It was a week of lively discussion that followed the appearance of Trevor and his vampire friends. Even the PTA had met by that Thursday evening to discuss whether Mr. Masters should be penalized for having allowed the vampires to speak at all. “Of course he should be,” said Retta’s mother after she came home from the meeting. “He should be fired. We should sue him for endangering the lives of our children.”

“We only have one child,” said Retta’s father, hanging up his Windbreaker in the foyer closet.

“It’s a figure of speech, Clyde,” said Retta’s mother. “It’s a figure of speech.”

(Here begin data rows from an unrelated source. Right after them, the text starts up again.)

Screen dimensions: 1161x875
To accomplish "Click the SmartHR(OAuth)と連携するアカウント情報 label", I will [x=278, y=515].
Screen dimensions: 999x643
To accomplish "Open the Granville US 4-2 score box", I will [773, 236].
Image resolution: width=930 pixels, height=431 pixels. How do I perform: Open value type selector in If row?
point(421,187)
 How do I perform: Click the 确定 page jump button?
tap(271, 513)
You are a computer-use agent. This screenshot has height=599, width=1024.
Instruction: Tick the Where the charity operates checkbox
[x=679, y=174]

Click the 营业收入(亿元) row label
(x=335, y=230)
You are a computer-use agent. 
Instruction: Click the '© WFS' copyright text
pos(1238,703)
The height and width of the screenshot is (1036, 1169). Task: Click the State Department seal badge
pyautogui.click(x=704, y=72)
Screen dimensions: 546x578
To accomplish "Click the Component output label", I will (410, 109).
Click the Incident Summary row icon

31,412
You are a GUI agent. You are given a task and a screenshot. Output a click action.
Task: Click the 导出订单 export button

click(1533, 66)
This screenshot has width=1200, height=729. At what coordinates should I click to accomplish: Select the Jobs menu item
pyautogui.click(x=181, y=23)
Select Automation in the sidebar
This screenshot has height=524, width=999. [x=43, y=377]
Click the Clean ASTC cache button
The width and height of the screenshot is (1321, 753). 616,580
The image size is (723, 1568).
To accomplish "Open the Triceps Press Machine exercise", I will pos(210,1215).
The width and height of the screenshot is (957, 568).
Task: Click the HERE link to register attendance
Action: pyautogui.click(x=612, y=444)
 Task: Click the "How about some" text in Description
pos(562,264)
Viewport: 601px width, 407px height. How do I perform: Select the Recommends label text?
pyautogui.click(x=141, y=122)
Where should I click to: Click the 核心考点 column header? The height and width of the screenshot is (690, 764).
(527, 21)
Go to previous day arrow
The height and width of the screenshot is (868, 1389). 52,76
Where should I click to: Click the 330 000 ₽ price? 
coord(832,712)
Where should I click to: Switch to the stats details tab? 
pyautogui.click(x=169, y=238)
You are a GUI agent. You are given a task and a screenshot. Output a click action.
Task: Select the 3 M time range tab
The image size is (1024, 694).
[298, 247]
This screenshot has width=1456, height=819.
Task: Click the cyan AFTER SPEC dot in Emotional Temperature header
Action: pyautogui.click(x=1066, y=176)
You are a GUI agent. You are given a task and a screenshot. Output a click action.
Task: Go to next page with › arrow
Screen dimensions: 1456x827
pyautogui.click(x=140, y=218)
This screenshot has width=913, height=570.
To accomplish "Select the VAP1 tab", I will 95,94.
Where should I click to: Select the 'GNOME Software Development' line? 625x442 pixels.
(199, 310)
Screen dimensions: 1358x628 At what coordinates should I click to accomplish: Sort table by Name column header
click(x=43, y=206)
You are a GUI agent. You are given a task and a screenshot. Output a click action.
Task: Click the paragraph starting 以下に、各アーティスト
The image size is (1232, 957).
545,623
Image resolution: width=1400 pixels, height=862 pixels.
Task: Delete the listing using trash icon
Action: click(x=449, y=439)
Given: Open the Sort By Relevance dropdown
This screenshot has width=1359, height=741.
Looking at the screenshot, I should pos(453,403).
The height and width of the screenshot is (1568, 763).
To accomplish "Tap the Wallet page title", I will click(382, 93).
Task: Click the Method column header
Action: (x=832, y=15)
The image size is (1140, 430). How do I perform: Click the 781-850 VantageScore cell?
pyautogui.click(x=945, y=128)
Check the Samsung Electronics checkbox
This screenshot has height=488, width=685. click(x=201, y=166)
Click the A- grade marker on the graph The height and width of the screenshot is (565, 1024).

Retta left them arguing over the issue in the kitchen and went upstairs to sit on her bed and look at her room as if it would offer her something special at that very moment. But all she saw was her hairbrush, curling iron, an uncapped lipstick on the dresser, a rumpled bedspread, clothes she hadn’t worn in a long time strung out on the floor in twisted shapes like the chalked outlines of murder victims. Then her cell phone rang and she reached for it with extreme zeal, glad that, finally, the world had responded in a timely manner to her request for a reprieve from her own inertia. She looked at the call screen. It was Lottie. “Hello?” said Retta.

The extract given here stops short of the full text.